The study also found, the authors explained to me, that the correlation between trauma and endometriosis exists independently of any genetic risk factors.
“Importantly, we demonstrated that this link is independent of genetic risk for endometriosis, suggesting that exposure to trauma may increase the risk of developing the condition, even in individuals with a low genetic predisposition,” Løkhammer explained.
So, what does this mean for diagnosis and treatment? Koller explained that the potential link between traumatic stress and endometriosis means it is crucial that doctors are trauma-informed when they are dealing with patients with suspected endometriosis.
“The process of investigations can be extremely stressful,” she said. “It involves invasive exams which can lead to patients re-experience traumas, particularly sexual trauma.”
Doctors should be trained on how to make patients feel safe in these environments in order to ensure they are not re-traumatising them and causing them to drop out of the diagnostic process, she said.
“Many patients have had bad experiences with doctors who are not respectful, so they delay investigations and treatment,” Koller said.
“What these results suggest is that the delay in diagnosis could be being exacerbated by doctors not being trauma-informed,” she added.
Løkhammer added that understanding the link between traumatic experiences and endometriosis will be helpful for treatment as well as diagnosis.
“If trauma contributes to the development or severity of the condition, a more holistic approach to care—integrating psychological support, stress management strategies, and trauma-informed healthcare—may improve outcomes,” she said. “These findings highlight the importance of considering a patient’s psychosocial history when diagnosing and managing endometriosis.”
All of this rings painfully true for me. I was diagnosed with endometriosis in 2011, after years of investigations into my severe abdominal pain and other debilitating symptoms. I was also recovering from a violent sexual assault that took place a few years earlier, in 2007 – when I was just fifteen.

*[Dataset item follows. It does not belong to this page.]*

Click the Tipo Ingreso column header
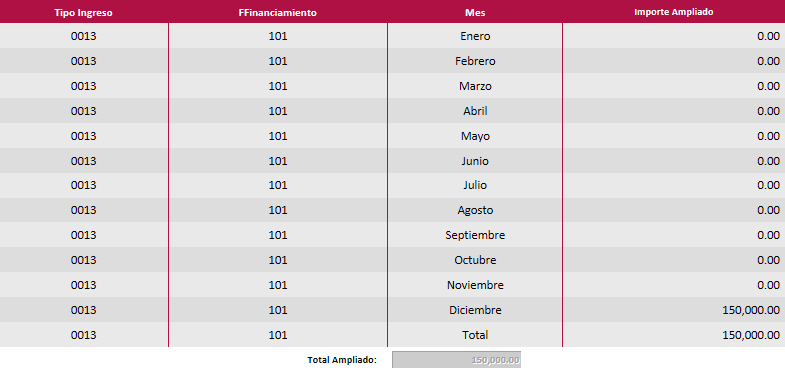 [84, 13]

I didn’t realise it at the time, but the way I was treated by doctors was hugely retraumatising. Medics, who were convinced I simply kept contracting STIs which landed me in hospital, subjected me to countless cervical exams, internal ultrasounds and other incredibly invasive procedures that are painful and distressing for a sexual assault survivor. They didn’t know I was one, of course, because they didn’t ask – which is exactly the point being made by the authors of this study.
I was ashamed because I could tell the doctors thought I was hypersensitive, or a malingerer, or indeed a bald-faced liar. They couldn’t pinpoint the source of my pain, so they decided it didn’t exist. On top of this, the investigations – all of which, it turned out, were looking for the wrong thing – subjected my traumatised body to more pain, which of course made my symptoms even worse.
This meant that for months and months, I was put through humiliating procedures that worsened my symptoms and crushed my spirit. I remember so vividly lying in hospital having decided to give up on finding an answer when my now long-term endometriosis surgeon came into the room and told me he thought he knew what was causing my pain. I had never heard the word “endometriosis” before, but I told him I didn’t want to investigate it. It would require more surgery to make a formal diagnosis, he said, and I was exhausted. I just wanted it to be over.
That surgeon convinced me to undergo the diagnostic surgery and the treatments available to me since then have gone some way to improving my quality of life – but speaking to these researchers now, fourteen years later, I can see how close I was to becoming one of those patients who fall through the cracks of a re-traumatising system.
I hope that studies like this one mean that endometriosis sufferers who come after me won’t have to tell the same story.